— WAS ZU TUN IST —
Gib aus dem Artikel über Putin und Erdogan den Abschnitt von „Politik/Ausland“ bis „Dezember 2014 verständigt.“ wortgetreu wieder.

— ARTIKEL —
┌──

Politik/Ausland

Putin und Erdogan: Wiederbelebte Freundschaft

Sie ist wieder da. Turkstream: Eine Pipeline, die unter Umgehung der Ukraine über den Boden des Schwarzen Meeres verlegt und die Türkei sowie Südeuropa mit russischem Gas versorgen soll. Darauf hatten sich der türkische Präsident Recep Tayyip Erdogan und sein russischer Amtskollege Wladimir Putin im Dezember 2014 verständigt.

Nach dem Abschuss eines russischen Kampfjets knapp ein Jahr später senkte der Kremlchef den Daumen über das Projekt und über die junge Freundschaft mit dem alten Erzrivalen. Nach einer halben Entschuldigung des Türken planen Moskau und Ankara den Neustart. Besiegelt werden soll der Deal am 9. August, wenn Putin und Erdogan einander in St. Petersburg treffen.

└──

— AUSZUG AUS DATENSATZ —
┌──

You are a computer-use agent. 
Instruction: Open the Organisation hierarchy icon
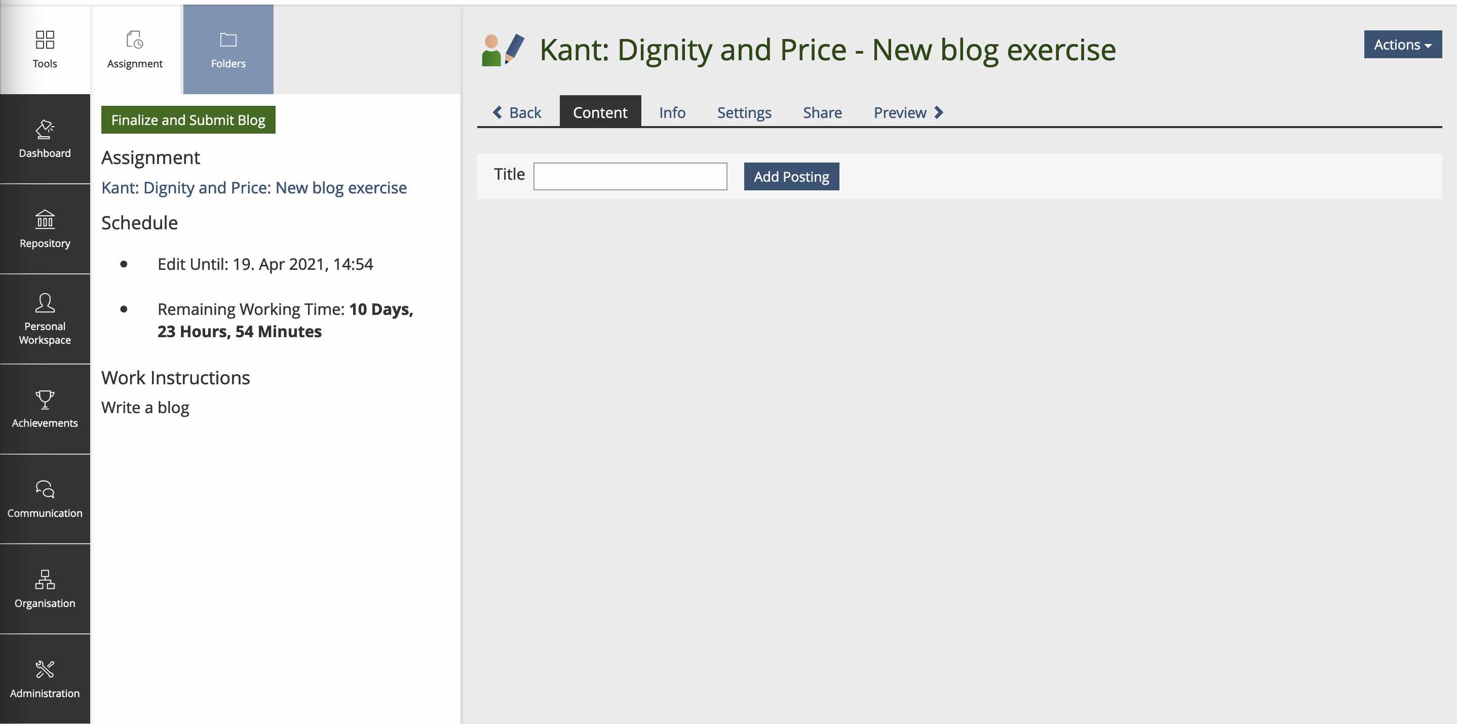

└──

— LÖSUNG —
Politik/Ausland

Putin und Erdogan: Wiederbelebte Freundschaft

Sie ist wieder da. Turkstream: Eine Pipeline, die unter Umgehung der Ukraine über den Boden des Schwarzen Meeres verlegt und die Türkei sowie Südeuropa mit russischem Gas versorgen soll. Darauf hatten sich der türkische Präsident Recep Tayyip Erdogan und sein russischer Amtskollege Wladimir Putin im Dezember 2014 verständigt.